Provided passage:
-- Begin --
Illustrations by Iker Ayestaran

While serving a mission in Brazil, I attended the baptism of a man who had been preparing for eight months to be baptized. He told me that one night, while partying and drinking with friends, he had decided to change his life after this thought came to him: “Is this what you want your life to be?”

It can be difficult to make wise choices in the world in which we live. Sometimes we feel lost and alone as we strive to choose the right, but we are never alone. We have family and friends who love us, leaders who teach us, and a Father in Heaven who is always there to help us if we will just listen.

I’d like to talk about three choices that can help us find the joy Heavenly Father wants for each of us.

1. Share the Gospel

Sharing the gospel will bring a sweet spirit into our lives. When we testify of the truth, our testimonies are strengthened. Sometimes we get discouraged because every experience doesn’t end with what we see as success. But all the Lord expects is that we do our part.

We should remember that those we share the gospel with are precious sons and daughters of our Eternal Father and deserve respect and understanding. We should never abandon people because they don’t respond to or accept our invitation.

Recently I flew to some area council meetings. On the way home, I committed to share the gospel with the person sitting next to me on the plane.

On my first flight, I sat next to a young man who had no interest in hearing about the Church. On the second flight, I waited eagerly to meet my next flight companion. He was from Germany. He spoke English, and I talked to him about the Church. He said he had never heard of the Church and changed the subject. I asked where he was staying and offered him a ride to his hotel when we arrived in Idaho Falls, Idaho, USA. He explained that he was going to ride horses and herd cattle at a nearby ranch. He had been told that he needed a hat.

“That’s a good idea,” I said. “It’s hot there. You’ll get a sunburn without one.”

“How about cowboy boots?” he asked.

“If you buy new boots and wear them for five days straight, you’ll probably never walk again,” I said. “But I have a pair of boots in my closet at home that are a little too small for me. They are in good shape, and you can have them if you want.”

When we arrived at his hotel, he said, “When can I get the boots?”

“I have church tomorrow,” I replied, “so after church I’ll …”

Then I thought to myself, “You big chicken!” Then I said, “Or, if you’d like, you can go to church with me, and I can give you the boots then.”

“OK,” he said.

I was shocked and pleased. The next morning, I picked him up and we headed for church. When we arrived, I introduced him to a few members of my ward. Everyone who spoke one word of German, had ever seen a German movie, or had even eaten sauerkraut surrounded him. He really seemed to enjoy his time there.

As we drove back to the hotel, he thanked me and said, “I go to church almost every Sunday in Germany, but I have never felt what I felt today.”

And to think that I almost missed this wonderful opportunity to share the gospel.

2. Be Clean

A missionary who had been sent home early from his mission told me in an interview that he had never once in his life felt clean. It made me sad to think that, with the Atonement of Jesus Christ available to all of us, he had never felt the peace and strength that come from being forgiven.

In contrast, I once interviewed a young man for a temple recommend as he prepared to be married. I asked him if he lived the law of chastity. He told me that he had never violated any part of that commandment.
-- End --
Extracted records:
-- Begin --
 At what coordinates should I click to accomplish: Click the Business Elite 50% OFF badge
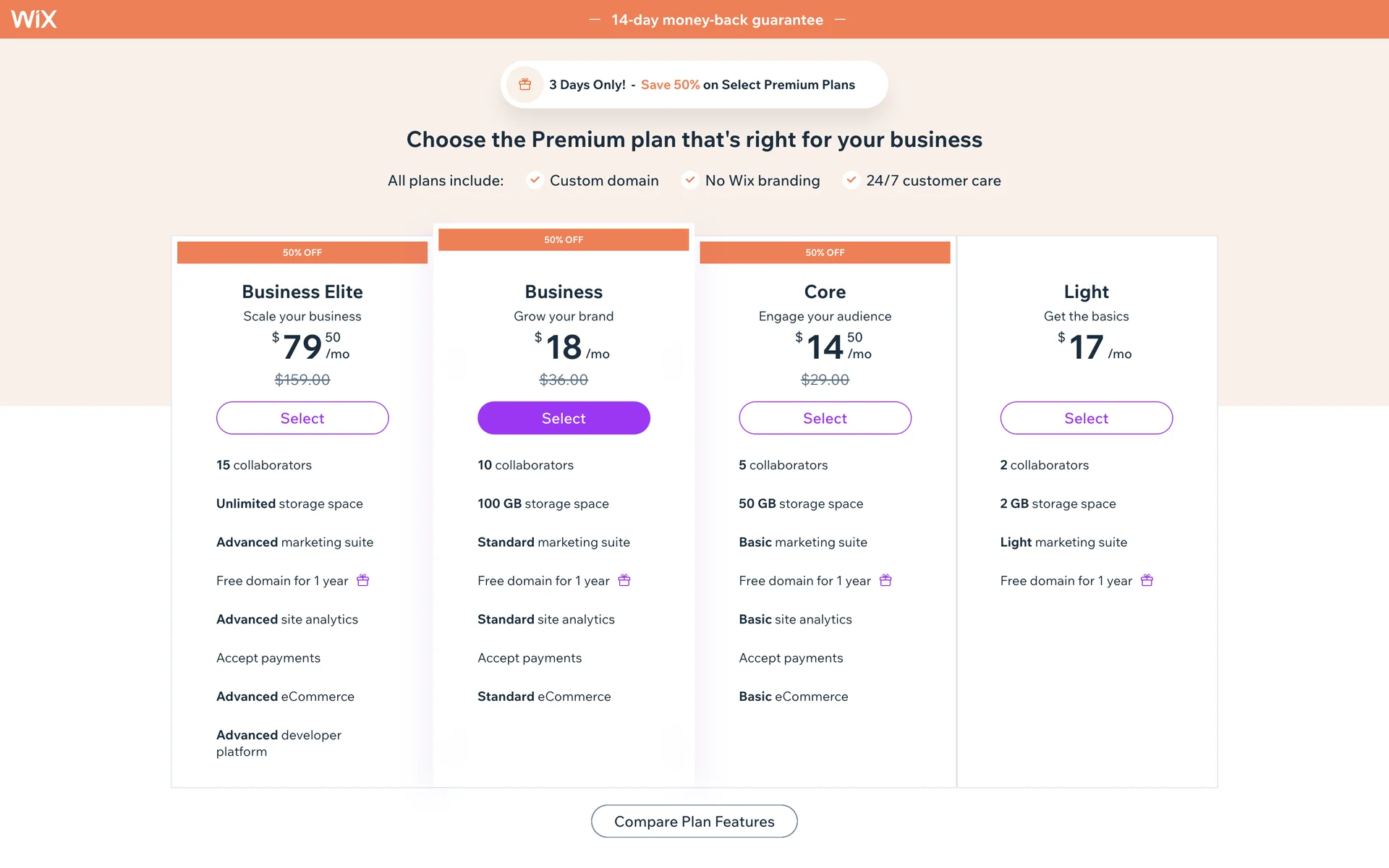302,252
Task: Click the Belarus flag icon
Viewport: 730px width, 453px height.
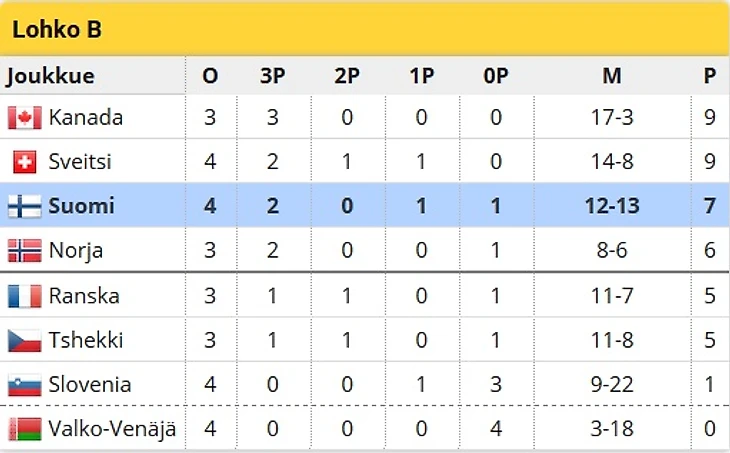Action: tap(24, 429)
-- End --
Tasks to complete:
- 1) In the talk on three choices that bring joy, in what country was the writer serving a mission when attending the baptism?
- 2) Pick up the talk on three choices that bring joy right after its last sentence and keep writing it.
The rows aren't needed for any of this.

Answers below:
- 1) Brazil.

- 2)
“That’s wonderful,” I said. “How did you do it?”

He told me that as a young deacon, he was taught the Lord’s moral code and had decided to live it. He succeeded because he had decided what he wanted his life to be.

Righteous living is not something that happens without effort on our part. We have to decide to choose the right. Then we can go to Heavenly Father for help. Through faith in the Atonement of Jesus Christ, we can be helped and healed.

It’s our choice. Satan can’t force us to sin. The only power he has is what we give him.

We know when we’re not square with the Lord by the way we feel. We should recognize our sins and weaknesses and be honest with ourselves and not use excuses like, “It’s not my fault,” “I didn’t know it was wrong,” “Everybody is doing it.” This is what Satan wants us to believe and say.

Satan is a master of deception and will do all in his power to impede our efforts to be clean. He will always tempt us and slowly poison us if we listen to his lies. Sometimes he does things so cunningly that we hardly know what’s happening.

One of my childhood friends had a pigpen behind his house. Sometimes we would sit on the fence and watch the pigs. This might seem like odd behavior, but it wasn’t really much different from watching reality TV today.

One day my friend’s father pulled into the yard with his pickup truck overflowing with doughnuts, bread, and cupcakes that had passed their expiration date. He backed up to the pigpen and shoveled his cargo into the muck. The pigs began to devour the food, wrappers and all. Each mouthful was filled with cupcakes and doughnuts, their plastic wrappers smeared with mud and manure. It was disgusting.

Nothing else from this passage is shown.